I thought it was a fog or a low hanging cloud. The smoke from the first evening of protests and riots was surreal. My dogs were restless that evening, so I let them out late to get some water and do their business, when I noticed a really thick low hanging cloud with a low flying plane circling around the night sky. That plane, or a helicopter circle around the city just about every night now. I heard from a neighbor that the plane is the Richmond Police Department and the helicopter is the National Guard. My wife and I were driving home from a hike the next morning when we saw just a small portion of the damage done to the city, a small shopping center containing a DTLR store, a GameStop and a Starbucks just completely burned out. We then drove down a portion of Monument Avenue and saw that just about every Confederate monument covered in graffiti. 

It had finally happened. The COVID-19 lockdowns mixed with the anger surrounding the killing of George Flyod boiled over into this, I don’t know what to do, but I want to do something. That week, my wife and I made some time to go visit the epicenter of protests in my newly adopted city. 

 The Robert E. Lee Monument, in the heart of Richmond, VA was erected in 1890, approximately 25 years after the end of the Civil War. The statue itself is only 14 feet high but it stands on a large stone base for a total height of 60 feet. On this day, he loomed over the traffic circle surrounded by placards with the names, faces, and stories of countless victims of police violence from throughout the country.  The stone base itself is covered in graffiti, posters, candles and African Americans. The younger ones take selfies, others prayerfully circle around to inspect each memorial with anger, pain and sadness written on their faces and smoldering in each heart. I saw a pop-up sunshade shelter, where a small group of men sit, selling shirts and hotdogs, and another shelter across the way encouraging people to vote. Beyond this, there does not appear to be any organized presence. There is no dialogue amongst strangers. Everyone approaches individually or with their group and leaves the same way. I don’t know what to do, but I want to do something. God help me do something.

I continue to pray about this and feel compelled to return later again that week to the same scene. The only thing that has changed is the tags on the statue base. Other than that, some bollards have gone up, to prevent vehicles from driving up too close to the statue. Different men and women repeat this grim pilgrimage, circling the statue with a yearning for justice and a better world. A few youths defiantly climbing up to take a selfie but the mood is full of anger and hopelessness.
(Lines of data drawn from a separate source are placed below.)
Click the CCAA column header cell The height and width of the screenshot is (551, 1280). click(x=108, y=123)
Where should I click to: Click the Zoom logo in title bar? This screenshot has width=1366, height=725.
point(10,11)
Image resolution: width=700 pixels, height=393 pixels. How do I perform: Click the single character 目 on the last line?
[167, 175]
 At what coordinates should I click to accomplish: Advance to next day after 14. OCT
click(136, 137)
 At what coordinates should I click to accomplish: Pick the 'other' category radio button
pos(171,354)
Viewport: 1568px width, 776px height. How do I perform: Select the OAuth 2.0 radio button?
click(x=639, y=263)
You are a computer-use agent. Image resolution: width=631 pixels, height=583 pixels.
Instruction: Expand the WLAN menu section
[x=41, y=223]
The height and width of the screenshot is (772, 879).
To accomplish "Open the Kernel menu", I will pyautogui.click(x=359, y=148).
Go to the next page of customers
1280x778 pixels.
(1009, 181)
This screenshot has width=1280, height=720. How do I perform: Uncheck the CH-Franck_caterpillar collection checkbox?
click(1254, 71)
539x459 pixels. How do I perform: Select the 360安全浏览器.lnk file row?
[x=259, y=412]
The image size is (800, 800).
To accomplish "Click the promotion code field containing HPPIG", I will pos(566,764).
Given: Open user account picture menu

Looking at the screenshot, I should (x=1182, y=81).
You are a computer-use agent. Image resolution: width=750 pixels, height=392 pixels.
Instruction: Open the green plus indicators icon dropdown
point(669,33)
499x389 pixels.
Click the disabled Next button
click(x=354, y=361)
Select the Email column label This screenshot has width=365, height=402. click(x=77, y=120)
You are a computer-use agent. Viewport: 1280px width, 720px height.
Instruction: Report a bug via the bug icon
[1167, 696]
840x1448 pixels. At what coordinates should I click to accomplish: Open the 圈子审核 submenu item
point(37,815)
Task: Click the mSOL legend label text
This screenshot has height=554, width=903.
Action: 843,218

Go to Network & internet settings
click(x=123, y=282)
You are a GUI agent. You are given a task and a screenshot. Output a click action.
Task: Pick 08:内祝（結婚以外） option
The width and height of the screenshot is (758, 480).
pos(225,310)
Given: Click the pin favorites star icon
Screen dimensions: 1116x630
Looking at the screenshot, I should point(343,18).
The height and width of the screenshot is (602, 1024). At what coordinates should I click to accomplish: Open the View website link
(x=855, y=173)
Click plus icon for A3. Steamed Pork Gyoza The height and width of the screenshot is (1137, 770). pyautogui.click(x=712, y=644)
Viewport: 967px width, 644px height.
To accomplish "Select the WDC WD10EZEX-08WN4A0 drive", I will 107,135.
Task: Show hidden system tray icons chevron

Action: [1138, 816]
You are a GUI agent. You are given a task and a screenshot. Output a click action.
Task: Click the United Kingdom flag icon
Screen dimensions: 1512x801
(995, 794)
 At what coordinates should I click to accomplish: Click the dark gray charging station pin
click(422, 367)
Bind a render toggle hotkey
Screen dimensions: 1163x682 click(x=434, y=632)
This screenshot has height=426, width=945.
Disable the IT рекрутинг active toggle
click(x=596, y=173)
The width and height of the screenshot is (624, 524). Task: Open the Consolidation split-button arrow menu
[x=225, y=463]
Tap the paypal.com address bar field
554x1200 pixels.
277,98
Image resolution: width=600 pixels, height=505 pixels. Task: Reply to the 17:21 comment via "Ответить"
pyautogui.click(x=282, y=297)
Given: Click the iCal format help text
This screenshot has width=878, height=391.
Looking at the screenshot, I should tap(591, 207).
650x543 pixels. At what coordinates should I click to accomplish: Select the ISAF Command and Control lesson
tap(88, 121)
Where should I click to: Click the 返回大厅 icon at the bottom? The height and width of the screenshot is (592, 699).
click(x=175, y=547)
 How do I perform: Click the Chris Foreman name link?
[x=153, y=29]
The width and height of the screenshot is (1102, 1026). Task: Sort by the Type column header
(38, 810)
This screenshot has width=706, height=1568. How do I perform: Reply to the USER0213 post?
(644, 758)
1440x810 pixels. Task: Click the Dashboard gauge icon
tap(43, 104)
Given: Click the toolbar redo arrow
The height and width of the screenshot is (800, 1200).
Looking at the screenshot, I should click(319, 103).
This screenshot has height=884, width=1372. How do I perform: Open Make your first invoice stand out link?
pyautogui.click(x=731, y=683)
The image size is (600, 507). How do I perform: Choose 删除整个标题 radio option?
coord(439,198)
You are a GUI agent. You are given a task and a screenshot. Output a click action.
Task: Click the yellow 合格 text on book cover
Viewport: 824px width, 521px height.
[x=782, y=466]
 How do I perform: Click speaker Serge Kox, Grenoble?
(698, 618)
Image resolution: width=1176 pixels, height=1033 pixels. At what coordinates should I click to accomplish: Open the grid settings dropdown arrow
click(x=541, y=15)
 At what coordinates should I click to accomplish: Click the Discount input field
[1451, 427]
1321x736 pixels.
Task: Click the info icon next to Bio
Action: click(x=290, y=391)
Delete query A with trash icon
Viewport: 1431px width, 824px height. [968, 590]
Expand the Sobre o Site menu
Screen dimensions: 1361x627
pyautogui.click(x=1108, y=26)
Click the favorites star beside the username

I don’t know what I am looking for. 

What can’t I see? 

What am I looking for? 

In a moment it hits me, the Church. Where is the Church? Where is God in this? Where is the Church in this? Where is the hope and grace of the Gospel? Everywhere I see graffiti supporting anarchy, hatred for the police. Communist symbols and hashtags for socialist organizations, but no where do I see the Gospel. No where do I see grace. No where do I see God’s healing love. Instead I see countless men and women, calling out in pain for justice, but when your complaint is against the justice system itself, where can you go? 

 

To my shame, and the shame of all Christians, there does not appear to be a voice for God, or for the Church at any of these events. I see now know what I was looking for, I see what is missing. 

We are missing. 

The church is missing. 

God used a pandemic to close our doors, but that does not mean that the mission of the church has changed, instead a new place has been prepared for us. A place for us, as a church, to go out and seek and save the lost.